Here we create an example dataset for classifcation with 4 classes.

In [None]:
from sklearn.datasets import make_classification
from sklearn.model_selection import train_test_split

n_classes=4
n_samples=1000

uneven_classes = False

if uneven_classes:
  weights=[4, 1, 0.4, 0.1]
  weights/=np.sum(weights)
else:
  weights=None

features, target = make_classification(
    n_samples=n_samples,
    n_features=12,
    n_informative=4,
    n_redundant=1,
    n_repeated=0,
    n_classes=n_classes,
    shuffle=True,
    weights=weights
)

feature_names = [f"feature {i}" for i in range(X.shape[1])]

print("Size of each class")
for i in range(n_classes):
  num = np.sum(target == i)
  perc = num/n_samples
  print("- {:d}: {:d} ({:.1f}%)".format(i,num,perc*100))

In [None]:
print(target.shape)

In [None]:
from sklearn.ensemble import RandomForestClassifier
from sklearn import metrics

model = RandomForestClassifier(max_depth=2)

features_train, features_test, target_train, target_test = train_test_split(features, target, test_size=0.2)

model.fit(features_train, target_train)

target_test_predicted = model.predict(features_test)

print("Accuracy:                 {:.4f}".format(metrics.accuracy_score(target_test,target_test_predicted)))
print("Precision (micro):        {:.4f}".format(metrics.precision_score(target_test,target_test_predicted,average='micro')))
print("Precision (macro):        {:.4f}".format(metrics.precision_score(target_test,target_test_predicted,average='macro')))
print("Recall (micro):           {:.4f}".format(metrics.recall_score(target_test,target_test_predicted,average='micro')))
print("Recall (macro):           {:.4f}".format(metrics.recall_score(target_test,target_test_predicted,average='macro')))

cfm = metrics.ConfusionMatrixDisplay.from_predictions(target_test,target_test_predicted)


In [None]:
from sklearn.ensemble import RandomForestClassifier
from sklearn import metrics
from sklearn.model_selection import cross_validate,ShuffleSplit

scoring = {'accuracy':'accuracy',
            'recall_micro': metrics.make_scorer(metrics.recall_score, zero_division=np.nan, average='micro'),
            'precision_micro': metrics.make_scorer(metrics.precision_score, zero_division=np.nan,average='micro'),
            'recall_macro': metrics.make_scorer(metrics.recall_score, zero_division=np.nan, average='macro'),
            'precision_macro': metrics.make_scorer(metrics.precision_score, zero_division=np.nan,average='macro'),
            'roc_auc_ovr': 'roc_auc_ovr',
            'roc_auc_ovo': 'roc_auc_ovo'
}



NumSplits=100
cv_random = ShuffleSplit(n_splits=NumSplits, test_size=0.2)

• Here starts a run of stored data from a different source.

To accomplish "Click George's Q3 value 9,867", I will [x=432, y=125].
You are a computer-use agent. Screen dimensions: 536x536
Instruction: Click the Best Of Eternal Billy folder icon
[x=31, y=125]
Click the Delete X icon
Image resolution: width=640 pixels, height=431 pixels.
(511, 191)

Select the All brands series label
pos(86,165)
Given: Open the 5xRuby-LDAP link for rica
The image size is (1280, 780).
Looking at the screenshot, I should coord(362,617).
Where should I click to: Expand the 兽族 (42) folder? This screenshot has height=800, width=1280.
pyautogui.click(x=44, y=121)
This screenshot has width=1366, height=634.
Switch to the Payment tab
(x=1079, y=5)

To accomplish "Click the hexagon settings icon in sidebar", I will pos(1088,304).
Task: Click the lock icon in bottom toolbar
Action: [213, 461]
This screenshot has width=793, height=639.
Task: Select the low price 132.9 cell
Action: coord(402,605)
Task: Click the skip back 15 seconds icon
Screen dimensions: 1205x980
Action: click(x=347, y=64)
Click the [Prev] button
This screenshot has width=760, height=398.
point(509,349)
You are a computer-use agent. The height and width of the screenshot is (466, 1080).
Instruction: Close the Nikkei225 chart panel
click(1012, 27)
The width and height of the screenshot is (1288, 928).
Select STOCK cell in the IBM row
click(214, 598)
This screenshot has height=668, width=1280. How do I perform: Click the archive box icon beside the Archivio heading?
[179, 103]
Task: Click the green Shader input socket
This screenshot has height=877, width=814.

model = RandomForestClassifier(n_estimators=100)

    # Evaluate the models using crossvalidation
scores_random = cross_validate(
        model,
        features, target,
        scoring=scoring,
        cv=cv_random,
        return_train_score=True,
        return_estimator=True,
        return_indices=True
)

print("max_depth={:d}".format(d))
print("- Accuracy:               {:.3f} +- {:.3f}".format(scores_random['test_accuracy'].mean(), scores_random['test_accuracy'].std()))
print("- ROC AUC (OVR, Macro):   {:.3f} +- {:.3f}".format(scores_random['test_roc_auc_ovr'].mean(), scores_random['test_roc_auc_ovr'].std()))
print("- ROC AUC (OVO, Macro):   {:.3f} +- {:.3f}".format(scores_random['test_roc_auc_ovo'].mean(), scores_random['test_roc_auc_ovo'].std()))
print("- Precision (Micro):      {:.3f} +- {:.3f}".format(np.nanmean(scores_random['test_precision_micro']), np.nanstd(scores_random['test_precision_micro'])))
print("- Precision (Macro):      {:.3f} +- {:.3f}".format(np.nanmean(scores_random['test_precision_macro']), np.nanstd(scores_random['test_precision_macro'])))
print("- Recall (Micro):         {:.3f} +- {:.3f}".format(np.nanmean(scores_random['test_precision_micro']), np.nanstd(scores_random['test_precision_micro'])))
print("- Recall (Macro):         {:.3f} +- {:.3f}".format(np.nanmean(scores_random['test_precision_macro']), np.nanstd(scores_random['test_precision_macro'])))
print(" ")


### Y-scrambling / Y-randomization

In [None]:
from sklearn.ensemble import RandomForestClassifier
from sklearn import metrics

model = RandomForestClassifier()

features_train, features_test, target_train, target_test = train_test_split(features, target, test_size=0.2)

scramble = True

# this works for numpy arrays
rng = np.random.default_rng()
target_train_used = rng.choice(target_train, size=target_train.size, replace=False) if scramble else target_train.copy()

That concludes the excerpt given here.